How to Be a Good Sports Parent
This article was published on the Very Well Family blog - click here to read it in full.
Be a Good Sports Parent by Showing Support
"Your child can't play without your active support—that means financial, logistical, and emotional. Having kids involved in youth sports can really tax your family schedule along with your wallet, so this is a tough one.
There's no need to hide the truth (that this is hard stuff sometimes) from your child, especially if she is old enough to understand the trade-offs involved. But it's also important to reassure your child that you support her efforts and are proud of them, even if you don't enjoy waking up at 5 a.m. to drive her to practice.
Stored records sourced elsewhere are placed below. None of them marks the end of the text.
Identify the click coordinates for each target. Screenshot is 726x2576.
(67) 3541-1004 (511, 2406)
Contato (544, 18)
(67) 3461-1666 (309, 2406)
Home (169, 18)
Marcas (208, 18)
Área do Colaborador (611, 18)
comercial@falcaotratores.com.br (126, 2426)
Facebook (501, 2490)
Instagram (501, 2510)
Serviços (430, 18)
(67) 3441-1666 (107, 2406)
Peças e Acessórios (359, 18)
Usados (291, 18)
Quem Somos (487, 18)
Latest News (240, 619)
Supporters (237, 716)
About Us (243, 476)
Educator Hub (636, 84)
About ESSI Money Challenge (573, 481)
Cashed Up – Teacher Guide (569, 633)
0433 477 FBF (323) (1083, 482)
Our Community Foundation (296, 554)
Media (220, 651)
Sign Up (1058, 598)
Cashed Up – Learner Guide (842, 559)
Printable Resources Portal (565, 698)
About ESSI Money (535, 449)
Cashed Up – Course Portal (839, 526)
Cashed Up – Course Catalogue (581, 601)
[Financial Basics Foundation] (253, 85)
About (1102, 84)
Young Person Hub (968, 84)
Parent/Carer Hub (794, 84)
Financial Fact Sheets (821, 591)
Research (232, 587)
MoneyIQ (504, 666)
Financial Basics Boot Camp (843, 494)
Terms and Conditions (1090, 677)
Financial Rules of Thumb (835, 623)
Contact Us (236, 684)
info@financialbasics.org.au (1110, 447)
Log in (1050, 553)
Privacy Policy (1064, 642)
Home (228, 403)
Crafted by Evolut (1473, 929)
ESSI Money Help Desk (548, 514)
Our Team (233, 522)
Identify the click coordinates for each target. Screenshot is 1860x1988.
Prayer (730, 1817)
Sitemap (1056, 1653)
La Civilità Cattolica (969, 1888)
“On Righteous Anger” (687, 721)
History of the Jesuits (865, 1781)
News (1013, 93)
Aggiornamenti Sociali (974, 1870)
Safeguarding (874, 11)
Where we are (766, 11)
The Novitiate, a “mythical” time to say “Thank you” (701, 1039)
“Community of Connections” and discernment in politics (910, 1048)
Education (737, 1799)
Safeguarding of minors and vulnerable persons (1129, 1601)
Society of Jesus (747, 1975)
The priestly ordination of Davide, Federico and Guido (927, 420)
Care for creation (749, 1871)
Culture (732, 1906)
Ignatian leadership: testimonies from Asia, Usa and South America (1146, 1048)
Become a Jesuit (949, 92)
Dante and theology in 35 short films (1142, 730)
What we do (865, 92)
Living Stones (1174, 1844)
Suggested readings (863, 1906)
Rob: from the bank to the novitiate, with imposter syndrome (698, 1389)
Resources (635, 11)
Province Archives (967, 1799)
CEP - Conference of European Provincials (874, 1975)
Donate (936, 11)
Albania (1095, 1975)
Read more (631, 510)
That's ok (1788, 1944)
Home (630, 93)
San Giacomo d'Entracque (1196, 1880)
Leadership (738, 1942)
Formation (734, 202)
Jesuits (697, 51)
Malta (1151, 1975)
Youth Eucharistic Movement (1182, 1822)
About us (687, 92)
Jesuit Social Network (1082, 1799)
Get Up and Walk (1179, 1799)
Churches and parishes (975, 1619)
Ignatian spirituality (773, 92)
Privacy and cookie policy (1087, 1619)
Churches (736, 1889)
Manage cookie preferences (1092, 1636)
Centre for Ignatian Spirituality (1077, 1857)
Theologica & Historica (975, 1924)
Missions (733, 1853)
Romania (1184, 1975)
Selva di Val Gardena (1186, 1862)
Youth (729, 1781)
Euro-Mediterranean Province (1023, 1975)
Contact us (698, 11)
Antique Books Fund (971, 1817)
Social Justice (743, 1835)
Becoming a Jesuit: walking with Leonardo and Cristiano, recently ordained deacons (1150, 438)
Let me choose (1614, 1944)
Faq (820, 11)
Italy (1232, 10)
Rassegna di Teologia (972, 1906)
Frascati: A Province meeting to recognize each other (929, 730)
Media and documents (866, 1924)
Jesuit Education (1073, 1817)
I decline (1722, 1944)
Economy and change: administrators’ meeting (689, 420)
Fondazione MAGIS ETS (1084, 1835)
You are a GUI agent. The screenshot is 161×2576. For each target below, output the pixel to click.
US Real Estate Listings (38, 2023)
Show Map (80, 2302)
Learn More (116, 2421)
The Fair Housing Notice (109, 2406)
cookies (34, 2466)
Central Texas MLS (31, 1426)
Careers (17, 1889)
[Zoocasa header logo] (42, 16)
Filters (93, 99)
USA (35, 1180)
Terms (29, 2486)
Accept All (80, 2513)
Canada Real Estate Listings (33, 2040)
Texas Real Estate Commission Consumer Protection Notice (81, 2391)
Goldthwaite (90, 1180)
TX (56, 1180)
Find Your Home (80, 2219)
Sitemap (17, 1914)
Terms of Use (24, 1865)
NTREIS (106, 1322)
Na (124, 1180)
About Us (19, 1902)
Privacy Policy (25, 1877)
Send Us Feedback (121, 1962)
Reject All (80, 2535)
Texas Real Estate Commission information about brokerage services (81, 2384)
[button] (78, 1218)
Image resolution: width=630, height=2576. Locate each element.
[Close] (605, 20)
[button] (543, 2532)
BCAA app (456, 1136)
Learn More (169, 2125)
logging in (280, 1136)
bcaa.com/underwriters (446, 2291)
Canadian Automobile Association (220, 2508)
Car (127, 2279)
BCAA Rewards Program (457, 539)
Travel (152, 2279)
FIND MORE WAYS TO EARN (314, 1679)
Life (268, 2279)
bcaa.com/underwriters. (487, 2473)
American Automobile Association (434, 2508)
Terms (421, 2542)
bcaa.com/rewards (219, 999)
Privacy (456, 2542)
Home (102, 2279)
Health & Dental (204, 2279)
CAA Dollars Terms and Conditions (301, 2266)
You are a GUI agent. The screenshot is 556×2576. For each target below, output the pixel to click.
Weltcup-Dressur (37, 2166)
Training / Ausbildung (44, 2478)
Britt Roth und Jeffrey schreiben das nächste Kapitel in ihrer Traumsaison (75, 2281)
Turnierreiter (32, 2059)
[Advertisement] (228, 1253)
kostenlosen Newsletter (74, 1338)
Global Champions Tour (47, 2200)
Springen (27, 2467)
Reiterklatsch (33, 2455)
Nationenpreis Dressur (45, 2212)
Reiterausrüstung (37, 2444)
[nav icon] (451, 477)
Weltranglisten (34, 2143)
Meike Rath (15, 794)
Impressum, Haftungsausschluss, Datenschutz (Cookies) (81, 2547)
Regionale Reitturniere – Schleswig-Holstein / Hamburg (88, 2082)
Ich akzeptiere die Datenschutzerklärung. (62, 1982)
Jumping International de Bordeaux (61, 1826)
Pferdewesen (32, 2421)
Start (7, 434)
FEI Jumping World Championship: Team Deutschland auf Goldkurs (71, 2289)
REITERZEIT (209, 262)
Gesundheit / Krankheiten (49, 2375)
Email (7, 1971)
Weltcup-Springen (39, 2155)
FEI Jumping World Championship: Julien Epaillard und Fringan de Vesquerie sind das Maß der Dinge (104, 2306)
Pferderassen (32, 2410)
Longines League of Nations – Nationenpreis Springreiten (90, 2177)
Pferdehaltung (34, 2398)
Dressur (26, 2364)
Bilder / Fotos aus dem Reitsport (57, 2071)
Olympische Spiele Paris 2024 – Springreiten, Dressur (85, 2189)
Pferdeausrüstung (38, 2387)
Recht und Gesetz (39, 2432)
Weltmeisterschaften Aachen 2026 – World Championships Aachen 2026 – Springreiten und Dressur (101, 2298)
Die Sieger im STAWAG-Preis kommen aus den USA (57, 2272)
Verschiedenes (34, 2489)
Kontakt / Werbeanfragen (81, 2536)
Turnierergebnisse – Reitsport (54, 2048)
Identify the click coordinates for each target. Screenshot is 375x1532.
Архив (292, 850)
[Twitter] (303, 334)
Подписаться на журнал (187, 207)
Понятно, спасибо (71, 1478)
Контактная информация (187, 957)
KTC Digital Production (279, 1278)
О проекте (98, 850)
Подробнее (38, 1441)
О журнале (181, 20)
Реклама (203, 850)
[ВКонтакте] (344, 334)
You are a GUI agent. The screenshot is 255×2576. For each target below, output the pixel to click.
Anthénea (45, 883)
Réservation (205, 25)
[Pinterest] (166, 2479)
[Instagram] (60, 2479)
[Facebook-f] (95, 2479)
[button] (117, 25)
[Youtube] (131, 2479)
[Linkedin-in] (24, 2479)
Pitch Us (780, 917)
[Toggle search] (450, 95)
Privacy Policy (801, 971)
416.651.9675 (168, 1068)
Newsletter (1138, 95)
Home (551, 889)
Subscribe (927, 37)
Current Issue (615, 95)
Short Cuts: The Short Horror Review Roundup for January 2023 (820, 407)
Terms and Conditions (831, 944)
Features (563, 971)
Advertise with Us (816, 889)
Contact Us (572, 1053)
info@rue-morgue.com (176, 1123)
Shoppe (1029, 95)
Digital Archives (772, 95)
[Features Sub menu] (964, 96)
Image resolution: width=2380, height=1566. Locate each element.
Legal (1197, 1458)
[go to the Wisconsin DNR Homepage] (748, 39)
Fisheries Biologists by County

Being supportive doesn't have to mean you watch every practice (especially those early morning ones!). It doesn't even mean attending every game or meet. This is often impossible if you have more than one kid. But, it's meaningful to make the time to watch your child play in competition whenever you can. And remember, being fully present also means keeping your phone in your pocket or purse.
Providing strong emotional support can even protect your child from burnout if it's done right. The goal is to make sure your child knows you love him no matter what—not make him feel pressure to perform to please you. This sounds obvious but isn't always easy to do. Some kids need you to really spell things out for them: "I'm so proud of you even when you fall. I love to watch you play." Other kids give and receive love in other ways. You'll know what works best for your child.
When you know more about the game your child loves, you can follow the action and provide more meaningful help. You might even enjoy your time in the bleachers more!
Read up on the sport and talk to veteran parents. They can help you with game basics, equipment questions, team and coaching options, and more. It's also important to know the rules of the team, league, gym, etc. Then make sure your child follows them. There's almost nothing worse than a parent who thinks the rules don't apply to his or her child.
Good sports parents are clear-eyed about what their child can do through sports. Not every youth sports athlete can go pro, win a college scholarship, or be the best on the team. Being positive doesn't have to mean being unrealistic. Expectations that go way overboard can put undue pressure on your kid.
Know that she'll still gain a great deal from her participation, even if she doesn't take home a trophy every time. Maybe even especially if she doesn't.
You'll boost your child's self-esteem and help him master new skills when you can give good advice. The most productive feedback is both detailed and positive. Try statements like:
- "You really hustled after the ball today."
- "That was a great pass to Will in the third quarter."
- "I noticed how you really tried to keep your legs straight just like your coach suggested."
However, sometimes it's best not to offer these comments immediately after a game. Not every player will enjoy reviewing his performance right away, especially if he was on the losing side. Yet it's often helpful for your athlete to have a sounding board so he can discuss events when he's ready. This could mean later that evening or in the next few days. Follow your child's lead. Listening between the lines may help you identify problems that you could try to help with, such as anxiety, bullying, or even an undiagnosed injury.
When things do go wrong, whether it's bad luck, a bad call, or just plain old bad play, your role is to help your child deal with the disappointment—but also learn from it. Your empathy, along with helping your child find and make a positive change, builds resilience. And that's a skill your child can use on and off the playing field, for many years to come.
Your young athletes need to keep their bodies in good shape to perform well and reduce the risk of injury. Through words and deeds, you can help them do this: Eat healthy foods and serve them to your family (and the team—try these healthy half-time snacks). Exercise regularly and talk about how it makes you feel stronger and more energetic. You might even work out together, help them practice drills, or have them teach you some of what they have learned about their chosen sports.
You can also be a role model to other parents. You know the crazy sports parents we hear so much about? As a good sports parent, you can help promote sportsmanship from the sidelines and in the stands.
Be respectful of your child; her teammates, coach, and opponents; the officials; and the game itself, its rules and traditions. You can even help lead the conversations that might help us fix youth sports and make it better for our kids."